We learned all kinds of fun tidbits, like that Riley Herbst’s favorite off-track adventure vehicle is the Toyota Tundra, while the Busch family custom outfitted their RV (aka home on race weekends) to not have any windows, because Kyle likes to sleep in when he can. There’s also a surprising amount of overlap between race car drivers and full-time campers. Perhaps it’s no surprise the Busch family don’t camp much recreationally, since they already spend so much time traveling from track to track in their RV. That said, Samantha shared that her young son is an avid hiker, and they like to find trails where they can stretch their legs while Kyle is preparing at the track.

After a busy day of meeting racing royalty and an evening soaking up the race itself (not to mention ice cold beer at Fireball Alley and the Bluegrass Club), campers gathered around an inflatable screen to watch on-the-nose favorites like Smoky and the Bandit, Days of Thunder, and Talladega Nights, while snacking on M&Ms popcorn and bon bons. Soon it was time to drift off to sleep, the roar of the engines quiet until the next day.

Of course, you don’t have to glamp to camp at NASCAR. Camping at the track is a long race weekend tradition coast to coast, one born of necessity since so many fans travel to see a race, and since the drivers and teams themselves travel from track to track in big rigs and RVs.
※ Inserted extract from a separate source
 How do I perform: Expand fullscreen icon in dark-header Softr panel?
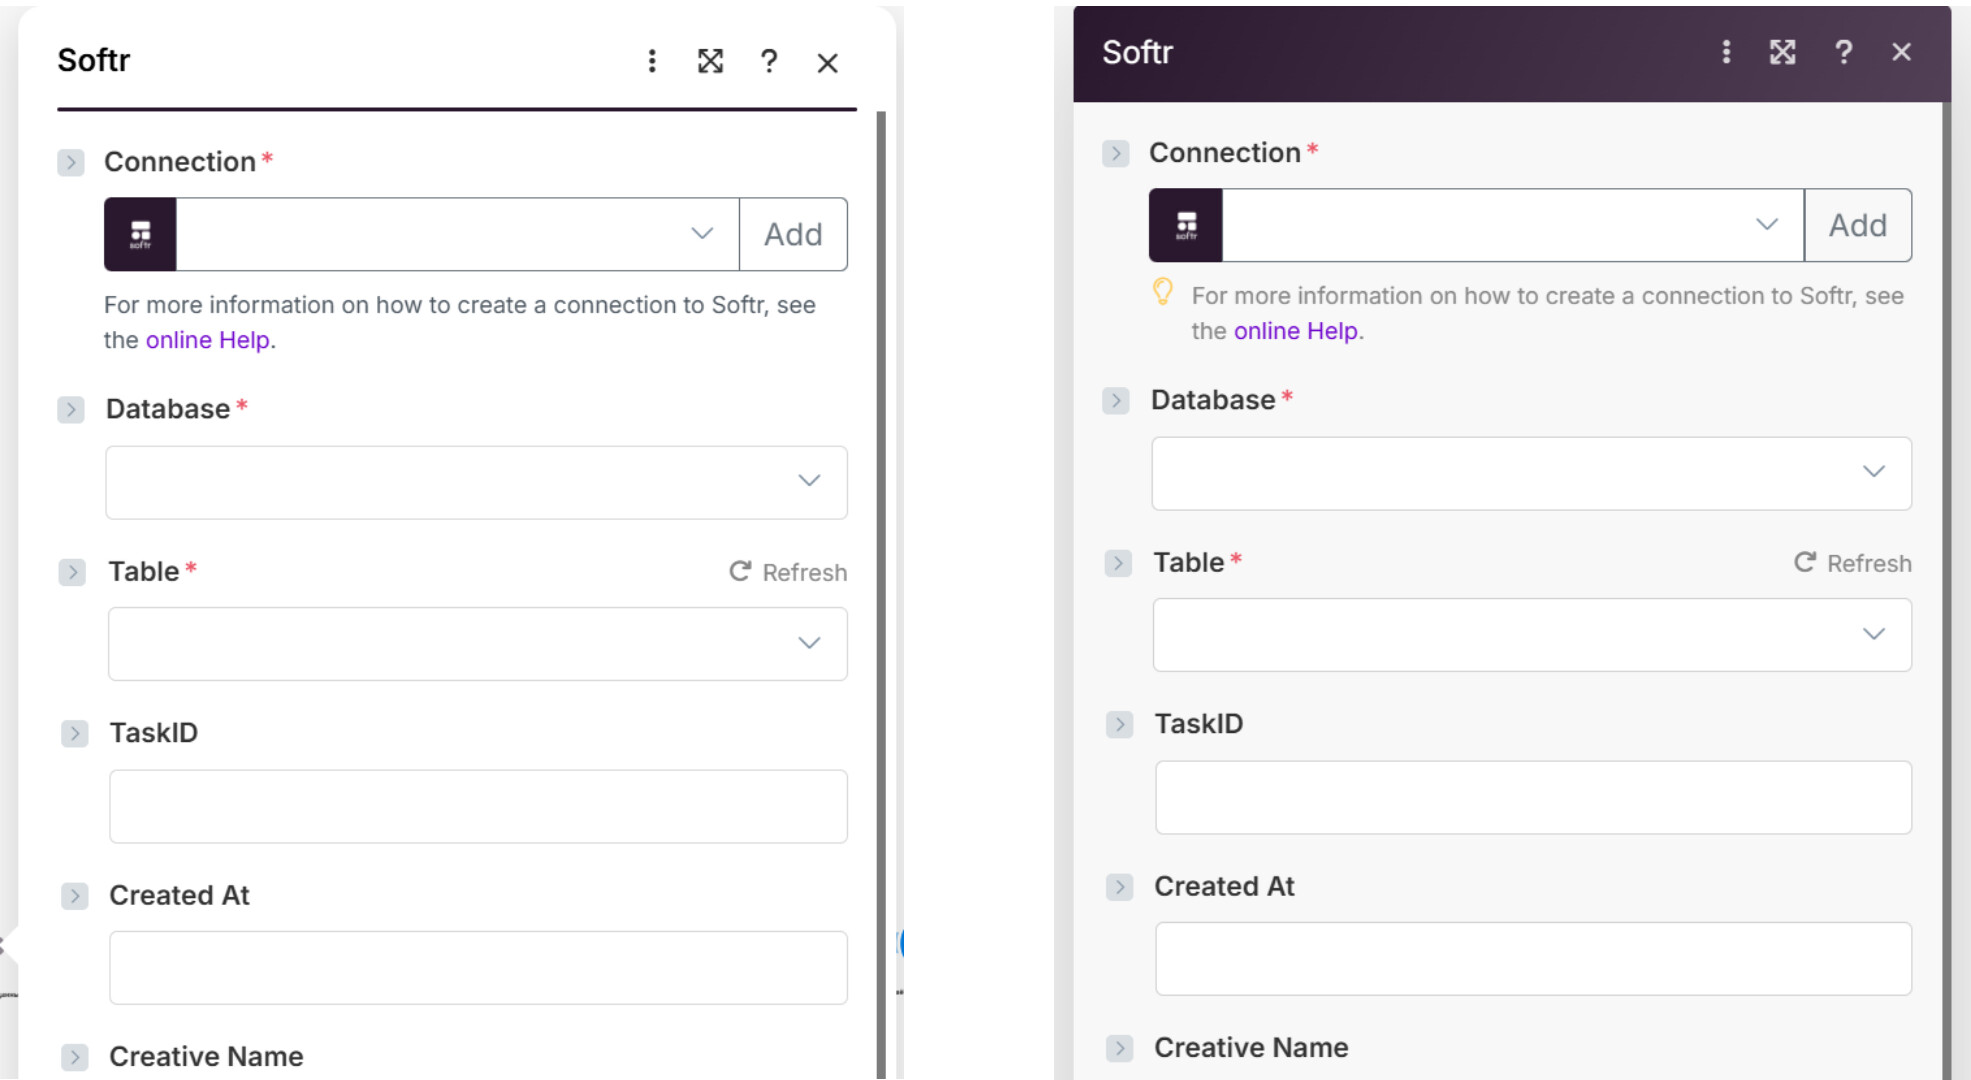pyautogui.click(x=1782, y=52)
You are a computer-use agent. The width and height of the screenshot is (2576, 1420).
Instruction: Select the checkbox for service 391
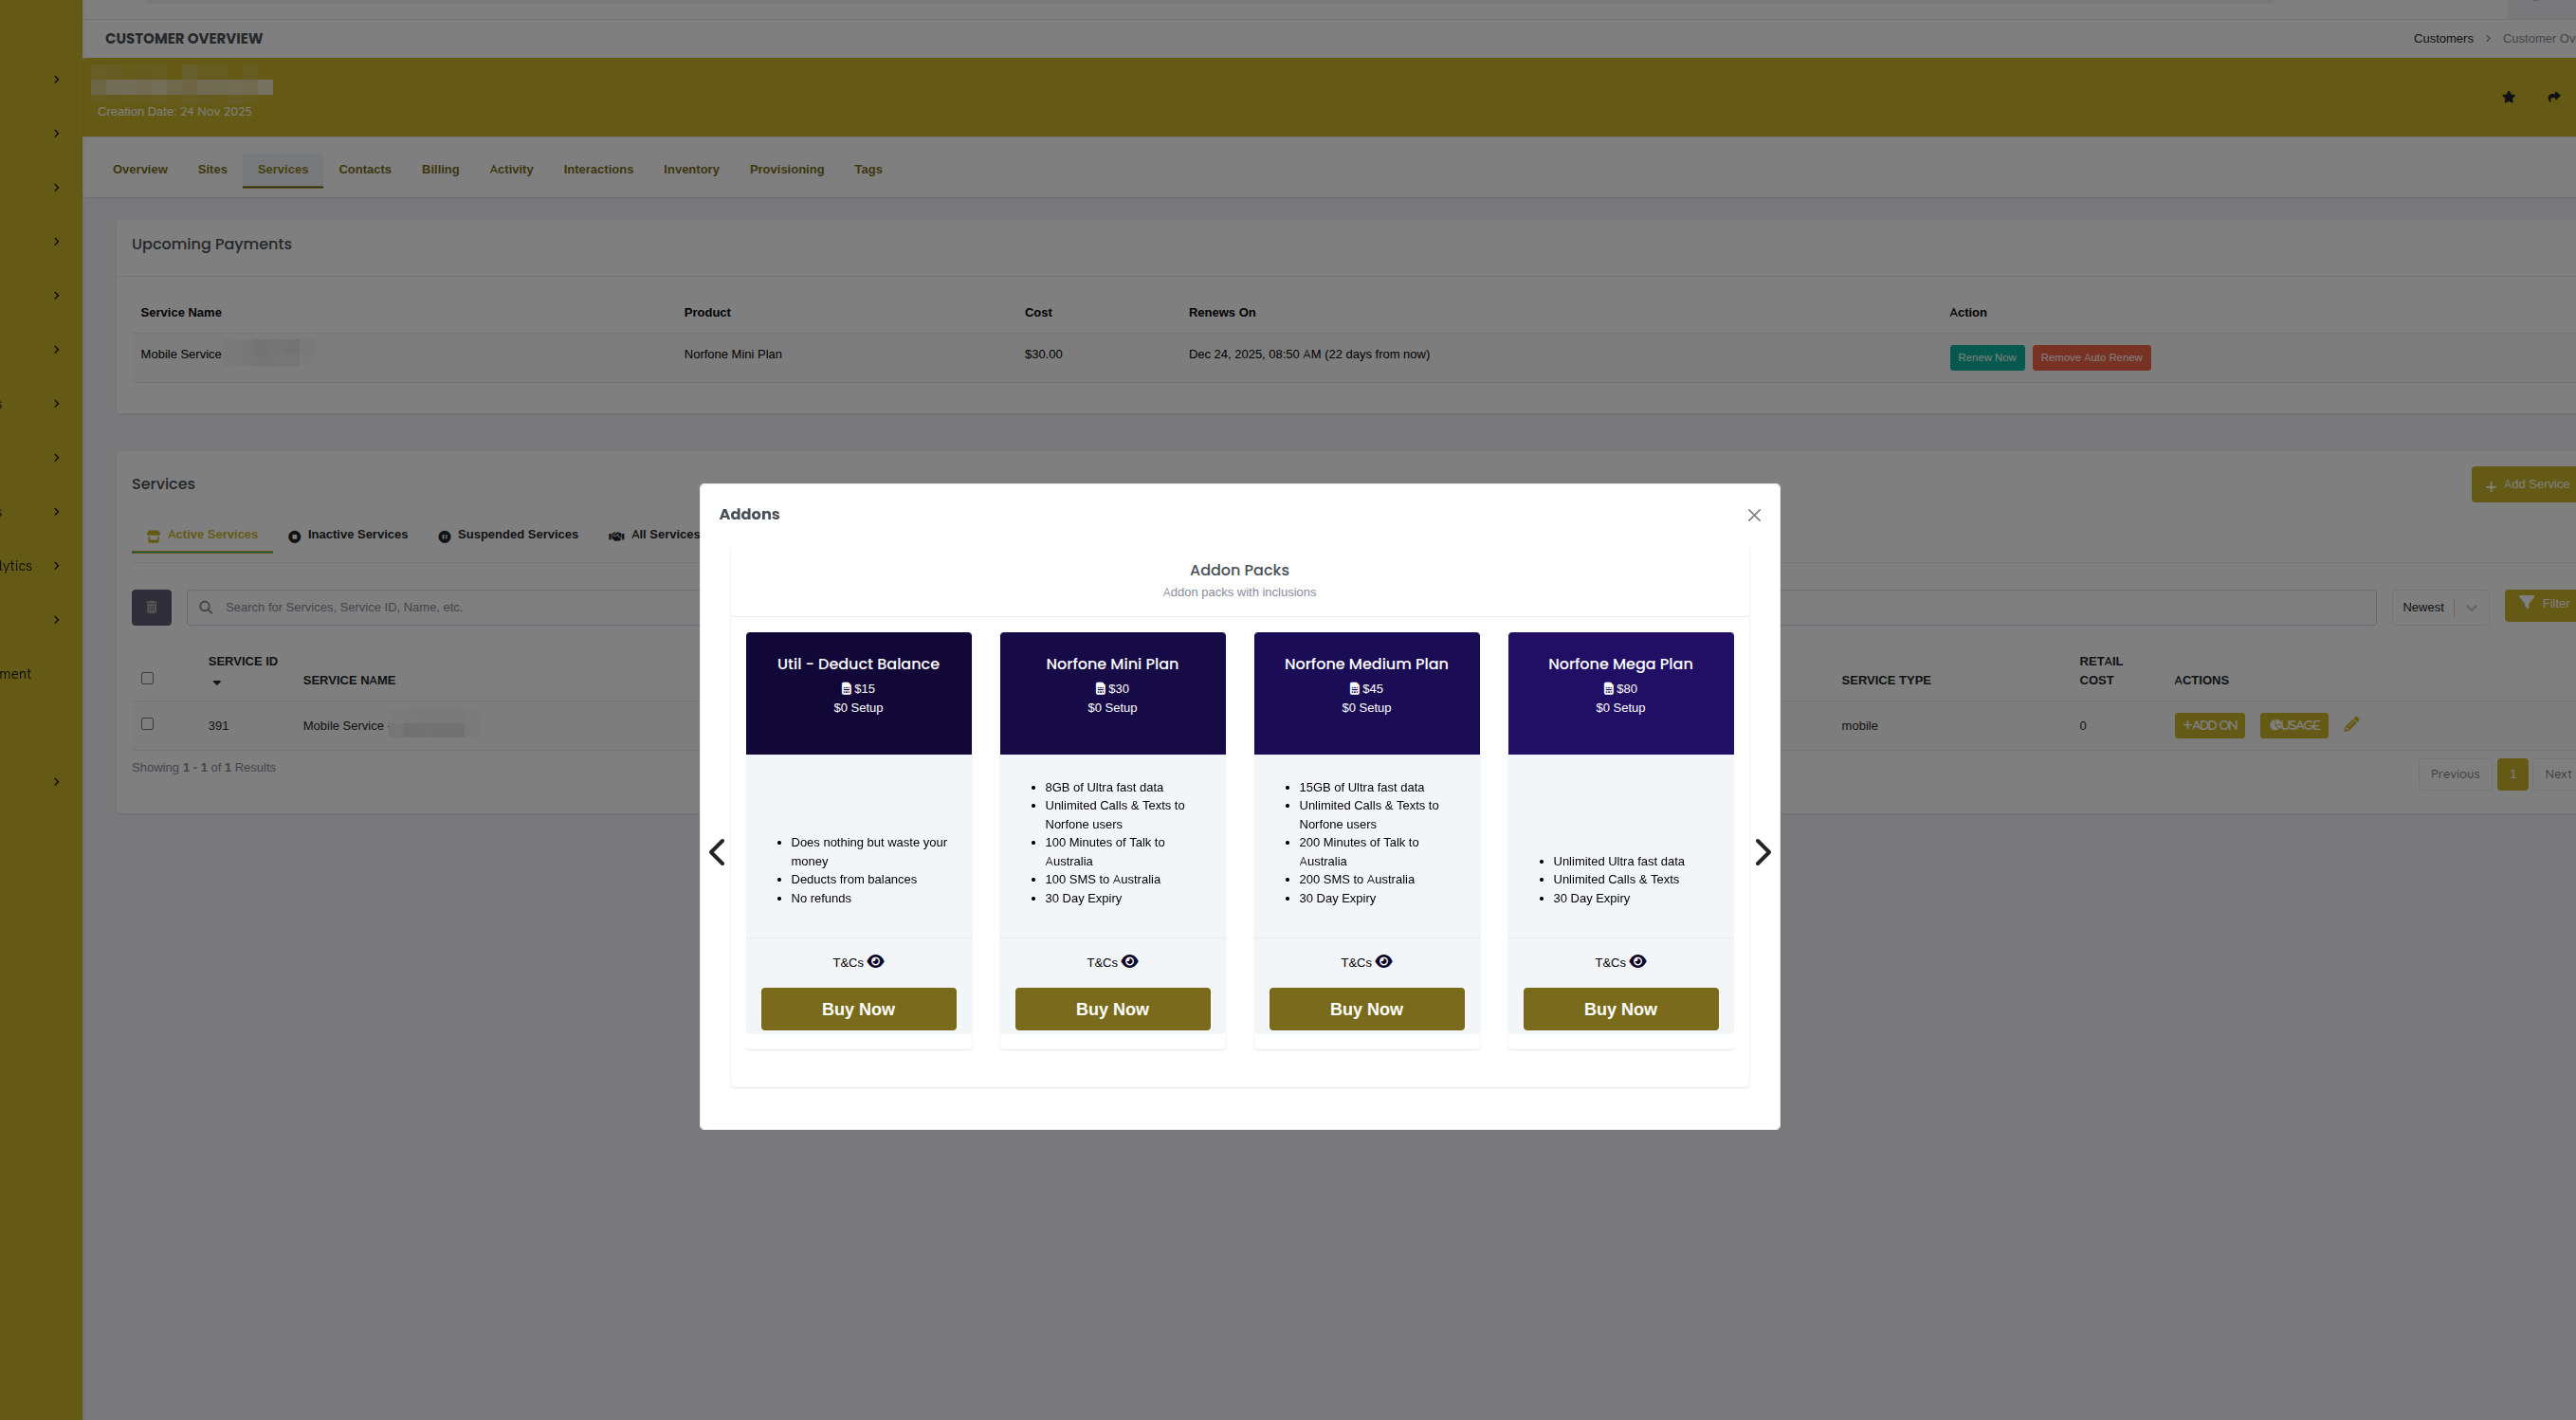147,724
At the Kentucky Speedway, for example, there are several designated camping areas surrounding the field, each with a slightly different vibe.

The Millionaire’s Row and Lakeside campgrounds located outside the track feature electric service, for example, and are a fun place to scope out the features and amenities you might want when investing in your own rig. Hawks Landing and Bourbon Street are more traditional, wooded campgrounds but still a short shuttle ride away from the track. Ponderosa Campground features tent sites, in case RVing isn’t your thing. And of course, you can also reserve a coveted infield campsite to be as close to the action as possible.

But the M&Ms Glampground experience does make camping at NASCAR as easy as possible. Set apart in its own little enclave, the Glampground is peaceful day and night, a place you can chill and get some rest in between action-packed activities. All you need to do is bring a suitcase with your favorite race-day outfits and show up— the rest is taken care of, right down to the cans and cans of spray-on sunscreen available to make sure you stay cool, comfortable, and unburnt. M&Ms even provided branded shower shoes and fluffy robes, proving they thought of every detail.

With lodging, food, and fun taken care of, it seemed like the only extra fans needed to bring was a small cooler for their brewskies or favorite snacks if they chose. That and the willingness to have a whole lot of fun.

The M&Ms Glampground is appearing next at Bristol Motor Speedway, near Smoky Mountains National Park. Their packages are already sold out. But if you want to get in on the action, M&Ms is hoping to expand to new tracks next year— that is, if fans say they want more of this very sweet deal.